▸ Elenco dei compiti
(1) Nel testo sui programmi dei candidati, di quanti punti si compone il programma di Alfio Marchini?
(2) Per favore, trascrivi dal testo sui programmi dei candidati il brano da "La battaglia ideale" a "del Tevere (sic!).".
(3) Prosegui il testo sui programmi dei candidati a partire dal punto in cui si ferma.

La battaglia ideale è ridotta a schermaglie di tweet, ad accuse infantili. Tutti si dichiarano candidati trasversali, che spesso è un altro modo di dire politicamente ondivaghi, e in definitiva inconsistenti.

Dall’altra parte latitano i programmi. I 101 punti di Alfio Marchini sono un pastrocchio di idee tra l’utopico e il velleitario, misure molto limitate su alcune delibere e genericissime opinioni.Virginia Raggi, come al solito per i Cinque stelle, riduce tutto a un elenchino che può stare in una paginetta: proclami assertori senza nessun merito per i processi di realizzazione. Il programma di Bertolaso (ritiratosi e “in panchina” per Marchini) prevedeva la balneazione del Tevere (sic!).

Giachetti non aveva presentato un programma vero e proprio per le primarie e – nonostante l’avesse promesso – non l’ha fatto dopo: le sue linee guida cercano di conciliare, spesso in maniera impossibile (altro che il “ma anche” veltroniano), lo spirito politico di un Walter Tocci con quello del renzismo: manutenzione e grandi eventi come le Olimpiadi del 2024. Giorgia Meloni se ne infischia di definire perfino una prospettiva politica e ogni giorno sovrappone polemiche nazionali a questioni cittadine, frecciatine contro il governo e Berlusconi a un’enfasi lepenista nemmeno ben rimasticata.

▸ Dati forniti

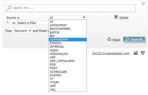Click the floppy disk save icon
Image resolution: width=148 pixels, height=95 pixels.
pyautogui.click(x=136, y=53)
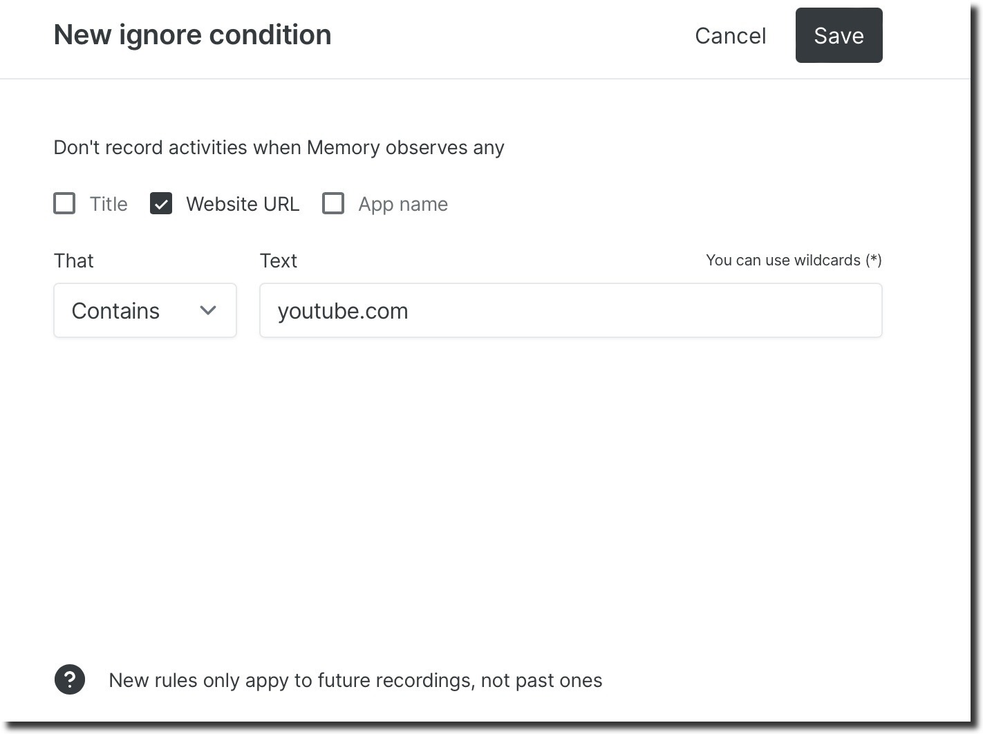Click the Title label next to its checkbox

[x=108, y=203]
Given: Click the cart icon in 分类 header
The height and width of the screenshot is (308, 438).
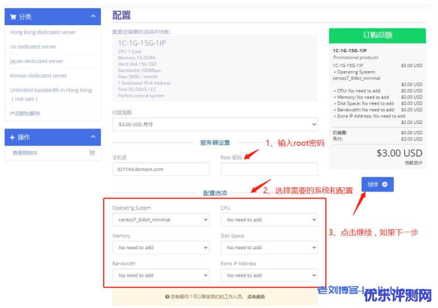Looking at the screenshot, I should [x=13, y=17].
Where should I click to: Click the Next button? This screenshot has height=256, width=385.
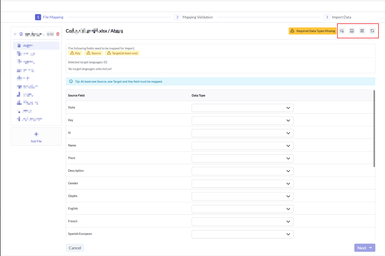click(364, 248)
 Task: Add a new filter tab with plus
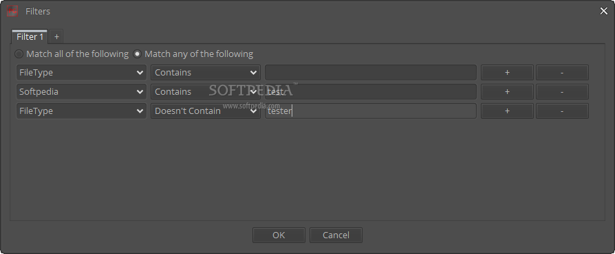coord(56,37)
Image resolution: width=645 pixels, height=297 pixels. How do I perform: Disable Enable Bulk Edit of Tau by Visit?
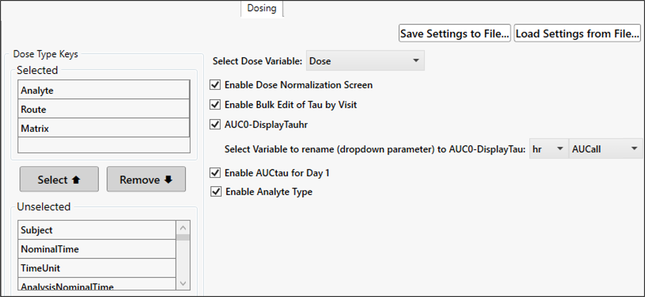[x=215, y=105]
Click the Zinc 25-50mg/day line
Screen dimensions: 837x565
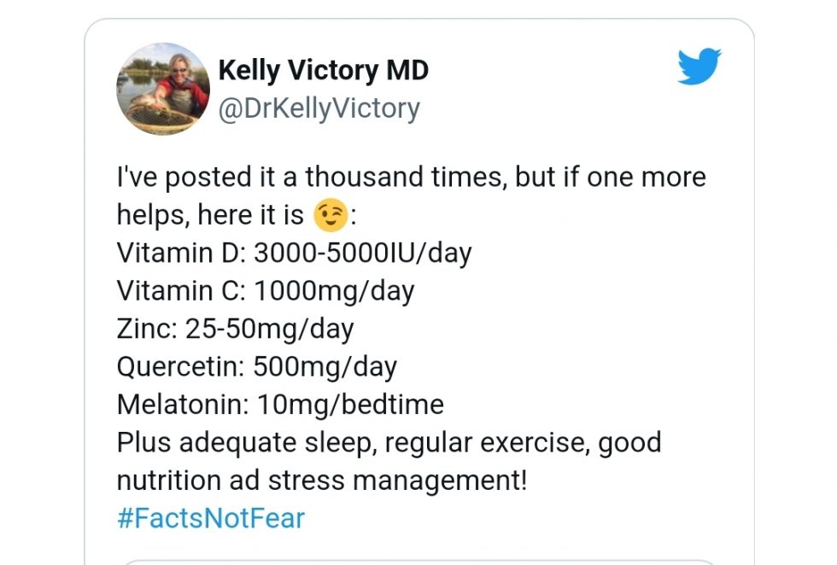[237, 329]
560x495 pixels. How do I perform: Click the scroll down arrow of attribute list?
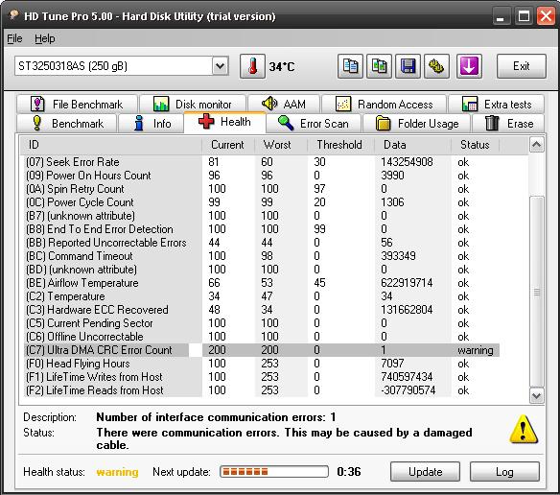click(536, 396)
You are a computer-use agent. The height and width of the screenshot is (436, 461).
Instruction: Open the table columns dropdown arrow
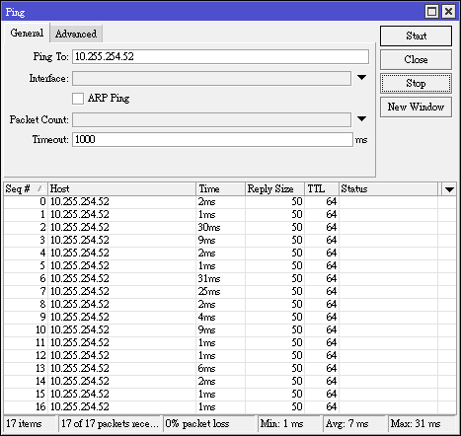coord(449,189)
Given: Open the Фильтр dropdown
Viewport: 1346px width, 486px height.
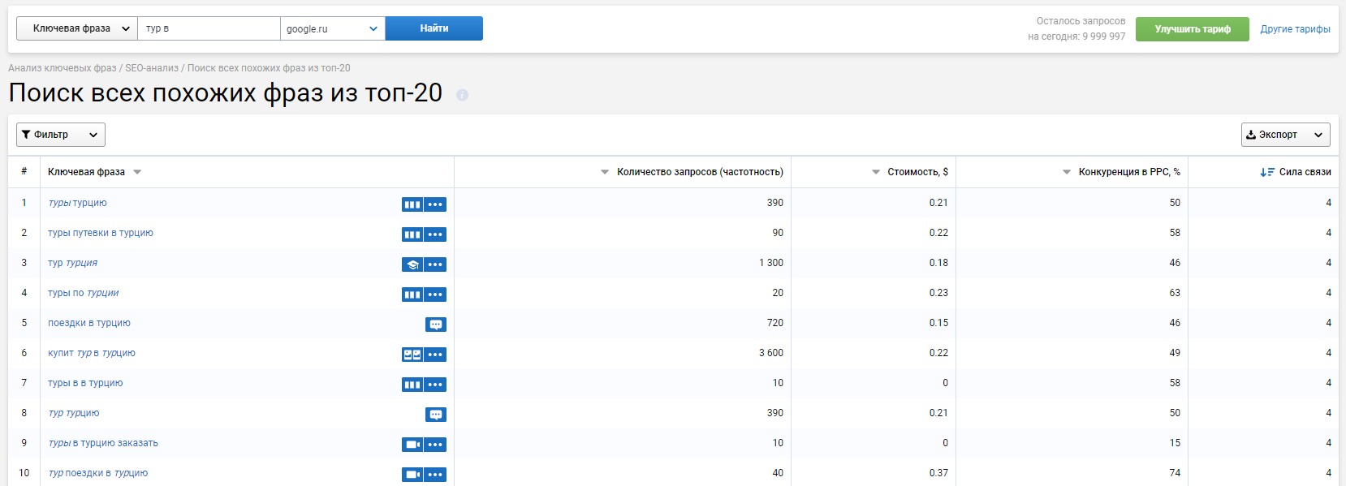Looking at the screenshot, I should click(61, 135).
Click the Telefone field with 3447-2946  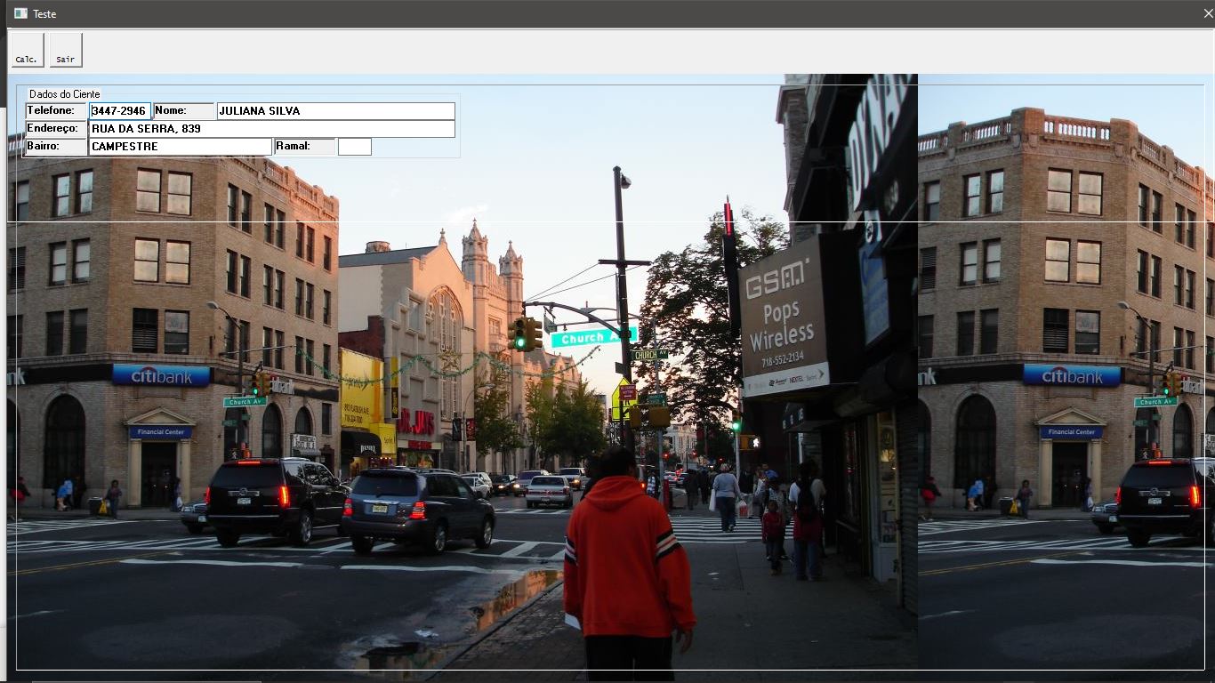tap(120, 111)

▸ Le tue risposte
(1) Di 101 punti.

(2)
La battaglia ideale è ridotta a schermaglie di tweet, ad accuse infantili. Tutti si dichiarano candidati trasversali, che spesso è un altro modo di dire politicamente ondivaghi, e in definitiva inconsistenti.

Dall’altra parte latitano i programmi. I 101 punti di Alfio Marchini sono un pastrocchio di idee tra l’utopico e il velleitario, misure molto limitate su alcune delibere e genericissime opinioni.Virginia Raggi, come al solito per i Cinque stelle, riduce tutto a un elenchino che può stare in una paginetta: proclami assertori senza nessun merito per i processi di realizzazione. Il programma di Bertolaso (ritiratosi e “in panchina” per Marchini) prevedeva la balneazione del Tevere (sic!).

(3)
Un tema urgente e centrale come l’inclusione dei rom è trattato con la virulenza proporzionale all’acrimonia razzista che genera; la questione dell’accoglienza dei rifugiati e dei migranti è ignorata o sceverata con categorie inadeguatissime.

Nessuno si assume il compito di analizzare dei fenomeni di lungo periodo che hanno portato alla crisi di Roma

Ma manca anche, e molto, una diagnosi attenta della città, della sua storia recente. Se non ci si dimentica di gridare quanto Roma sia una città sull’orlo del baratro, nessuno però si assume il compito di analizzare dei fenomeni di lungo periodo che hanno portato alla crisi. Mafia capitale sembra essere stata una malattia esantematica causata da un virus di stagione.

Il problema della riduzione del gigantesco debito comunale (13 miliardi e passa di euro) sembra non riguardare il ripensamento di una città che si regge su un’economia della rendita; per capirci, oggi a Roma l’affitto medio per un appartamento è 900 euro a fronte di un reddito medio di 1.200 euro. E la stessa cosa vale per i trasporti, le infrastrutture, l’edilizia. O ancora di più per la cultura: le idee dei quattro candidati si fermano a pensierini lapalissiani, l’arte è importante, o a ideuzze da pubblicitari, la valorizzazione delle bellezze della Roma antica o poco più.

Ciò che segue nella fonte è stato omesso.